▶ [WHAT IS NEEDED] Give back the lines of the records exactly, starting at the first and ending at the one with "Screen dimensions: 1764x992".

▶ [INFORMATION SUPPLIED]

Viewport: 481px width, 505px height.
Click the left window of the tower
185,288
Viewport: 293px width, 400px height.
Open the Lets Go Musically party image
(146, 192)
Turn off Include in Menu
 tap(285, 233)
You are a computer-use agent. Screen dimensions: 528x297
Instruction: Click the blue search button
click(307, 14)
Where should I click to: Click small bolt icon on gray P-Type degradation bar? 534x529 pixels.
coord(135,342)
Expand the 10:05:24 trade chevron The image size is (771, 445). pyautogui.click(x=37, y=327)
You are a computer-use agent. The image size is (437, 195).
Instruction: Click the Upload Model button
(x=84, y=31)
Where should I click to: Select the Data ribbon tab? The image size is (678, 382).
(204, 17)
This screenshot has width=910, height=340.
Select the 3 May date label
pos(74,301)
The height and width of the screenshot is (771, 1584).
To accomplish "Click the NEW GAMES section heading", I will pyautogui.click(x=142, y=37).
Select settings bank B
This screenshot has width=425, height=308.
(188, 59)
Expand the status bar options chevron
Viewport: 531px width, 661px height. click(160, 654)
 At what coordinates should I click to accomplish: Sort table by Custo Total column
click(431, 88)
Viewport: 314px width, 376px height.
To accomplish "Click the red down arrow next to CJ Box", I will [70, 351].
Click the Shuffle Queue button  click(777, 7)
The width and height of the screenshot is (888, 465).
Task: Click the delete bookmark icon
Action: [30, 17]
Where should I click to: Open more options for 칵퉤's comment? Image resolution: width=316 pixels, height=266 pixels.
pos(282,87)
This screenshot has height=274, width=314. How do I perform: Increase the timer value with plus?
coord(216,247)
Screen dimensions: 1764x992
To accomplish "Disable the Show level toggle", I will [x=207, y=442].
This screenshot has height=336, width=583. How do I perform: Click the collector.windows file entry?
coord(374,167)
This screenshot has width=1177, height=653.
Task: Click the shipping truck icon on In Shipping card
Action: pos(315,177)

▶ [EXERCISE OUTPUT]
Viewport: 481px width, 505px height.
Click the left window of the tower
185,288
Viewport: 293px width, 400px height.
Open the Lets Go Musically party image
(146, 192)
Turn off Include in Menu
 tap(285, 233)
You are a computer-use agent. Screen dimensions: 528x297
Instruction: Click the blue search button
click(307, 14)
Where should I click to: Click small bolt icon on gray P-Type degradation bar? 534x529 pixels.
coord(135,342)
Expand the 10:05:24 trade chevron The image size is (771, 445). pyautogui.click(x=37, y=327)
You are a computer-use agent. The image size is (437, 195).
Instruction: Click the Upload Model button
(x=84, y=31)
Where should I click to: Select the Data ribbon tab? The image size is (678, 382).
(204, 17)
This screenshot has width=910, height=340.
Select the 3 May date label
pos(74,301)
The height and width of the screenshot is (771, 1584).
To accomplish "Click the NEW GAMES section heading", I will pyautogui.click(x=142, y=37).
Select settings bank B
This screenshot has width=425, height=308.
(188, 59)
Expand the status bar options chevron
Viewport: 531px width, 661px height. click(160, 654)
 At what coordinates should I click to accomplish: Sort table by Custo Total column
click(431, 88)
Viewport: 314px width, 376px height.
To accomplish "Click the red down arrow next to CJ Box", I will [70, 351].
Click the Shuffle Queue button  click(777, 7)
The width and height of the screenshot is (888, 465).
Task: Click the delete bookmark icon
Action: [30, 17]
Where should I click to: Open more options for 칵퉤's comment? Image resolution: width=316 pixels, height=266 pixels.
pos(282,87)
This screenshot has height=274, width=314. How do I perform: Increase the timer value with plus?
coord(216,247)
Screen dimensions: 1764x992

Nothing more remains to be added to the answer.